Dolan talked Tuesday about his job as a school resource officer. He said when he saw Vincent’s car, the worst-case scenarios went through his mind, and he wanted to have a “fatherly talk” with him about his driving habits.

“It seems like every couple months I turn on the news and there’s a couple teenagers killed in a crash. Working with kids every day, it’s something that I think about,” Dolan said on the stand. “My conscience would get the best of me if I had turned on the news the next morning and read, heard, about a black Audi smashed with dead teenagers inside. I couldn’t live with myself, and I don’t think any police officer could, to be honest.”

During the state’s cross-examination, Dolan conceded that he had no authority to pull someone over in West Greenwich, but said he was “obligated by his heart” to intervene.

Prosecutors suggested the victims may have viewed Dolan’s approach as a road rage incident in which he was the aggressor.

“It’s possible initially until I present the badge,” Dolan said in response.

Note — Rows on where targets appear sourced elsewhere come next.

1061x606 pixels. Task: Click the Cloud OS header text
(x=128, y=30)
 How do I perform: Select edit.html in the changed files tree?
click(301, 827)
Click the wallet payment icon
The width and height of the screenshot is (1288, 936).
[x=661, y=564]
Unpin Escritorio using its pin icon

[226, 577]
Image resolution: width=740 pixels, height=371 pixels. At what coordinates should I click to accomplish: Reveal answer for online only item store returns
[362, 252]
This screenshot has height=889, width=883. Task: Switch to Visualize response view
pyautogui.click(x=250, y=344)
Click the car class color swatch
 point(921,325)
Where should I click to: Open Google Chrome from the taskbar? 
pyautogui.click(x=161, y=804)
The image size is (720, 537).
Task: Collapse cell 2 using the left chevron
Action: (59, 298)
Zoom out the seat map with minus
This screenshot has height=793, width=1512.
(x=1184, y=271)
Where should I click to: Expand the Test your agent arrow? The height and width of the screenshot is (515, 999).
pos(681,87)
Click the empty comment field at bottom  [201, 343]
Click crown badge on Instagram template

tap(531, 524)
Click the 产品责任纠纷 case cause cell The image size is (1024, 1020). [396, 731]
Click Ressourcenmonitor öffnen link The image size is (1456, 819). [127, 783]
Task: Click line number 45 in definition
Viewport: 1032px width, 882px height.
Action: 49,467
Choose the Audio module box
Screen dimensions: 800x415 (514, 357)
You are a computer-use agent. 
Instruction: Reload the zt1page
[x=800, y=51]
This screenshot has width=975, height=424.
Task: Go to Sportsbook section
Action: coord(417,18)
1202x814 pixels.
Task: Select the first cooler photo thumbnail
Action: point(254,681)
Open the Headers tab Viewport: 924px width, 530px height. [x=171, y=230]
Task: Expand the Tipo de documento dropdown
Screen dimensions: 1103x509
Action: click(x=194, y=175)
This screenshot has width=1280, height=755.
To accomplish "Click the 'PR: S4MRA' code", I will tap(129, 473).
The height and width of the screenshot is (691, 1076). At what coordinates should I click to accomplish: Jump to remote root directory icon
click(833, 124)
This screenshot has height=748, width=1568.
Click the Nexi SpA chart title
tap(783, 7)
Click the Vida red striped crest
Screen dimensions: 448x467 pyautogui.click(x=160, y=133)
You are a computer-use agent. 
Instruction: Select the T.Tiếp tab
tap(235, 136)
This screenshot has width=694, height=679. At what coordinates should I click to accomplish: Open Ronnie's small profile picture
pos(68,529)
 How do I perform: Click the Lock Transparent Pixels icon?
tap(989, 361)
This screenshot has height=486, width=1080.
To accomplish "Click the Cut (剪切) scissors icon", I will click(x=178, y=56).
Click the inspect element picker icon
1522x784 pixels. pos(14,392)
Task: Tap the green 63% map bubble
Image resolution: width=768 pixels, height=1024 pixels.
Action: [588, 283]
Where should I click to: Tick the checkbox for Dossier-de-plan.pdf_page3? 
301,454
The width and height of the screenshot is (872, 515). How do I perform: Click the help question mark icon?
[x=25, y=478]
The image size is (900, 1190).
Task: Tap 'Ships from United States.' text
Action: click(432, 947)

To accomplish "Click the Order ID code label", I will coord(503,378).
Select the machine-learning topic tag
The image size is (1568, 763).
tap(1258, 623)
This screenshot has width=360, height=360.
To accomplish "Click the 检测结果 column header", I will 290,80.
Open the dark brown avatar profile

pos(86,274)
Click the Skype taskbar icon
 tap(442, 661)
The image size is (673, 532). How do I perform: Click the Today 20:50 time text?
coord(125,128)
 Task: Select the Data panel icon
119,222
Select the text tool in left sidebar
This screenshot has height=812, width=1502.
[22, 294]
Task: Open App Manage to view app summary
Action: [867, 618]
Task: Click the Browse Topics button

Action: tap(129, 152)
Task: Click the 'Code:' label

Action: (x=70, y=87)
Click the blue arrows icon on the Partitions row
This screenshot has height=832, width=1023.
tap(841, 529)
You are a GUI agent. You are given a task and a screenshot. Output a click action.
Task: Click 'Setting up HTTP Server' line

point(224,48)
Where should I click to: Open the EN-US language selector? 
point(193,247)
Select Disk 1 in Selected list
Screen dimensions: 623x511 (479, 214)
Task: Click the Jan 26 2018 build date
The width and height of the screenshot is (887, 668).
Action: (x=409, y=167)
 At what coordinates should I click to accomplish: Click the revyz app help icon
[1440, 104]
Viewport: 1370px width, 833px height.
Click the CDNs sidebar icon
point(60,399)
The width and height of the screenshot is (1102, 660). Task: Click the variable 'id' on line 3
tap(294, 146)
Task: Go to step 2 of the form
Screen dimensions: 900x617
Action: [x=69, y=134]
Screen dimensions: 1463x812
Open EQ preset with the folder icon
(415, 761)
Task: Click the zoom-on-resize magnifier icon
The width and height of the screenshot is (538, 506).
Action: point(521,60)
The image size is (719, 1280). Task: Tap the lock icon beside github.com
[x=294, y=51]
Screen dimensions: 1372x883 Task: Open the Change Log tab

The state argued Dolan put himself in that situation and acted out of anger.

“Sir, you are talking like this is a takedown of Al-Qaeda in Afghanistan,” a prosecutor said. “This is a pizza place in West Greenwich with three teenagers.”

Dolan also admitted that the truck he was driving was unregistered since he had recently bought it, and he illegally put inspection stickers on it.

The defense rested its case following Dolan’s testimony.

The trial will resume with closing arguments Wednesday morning.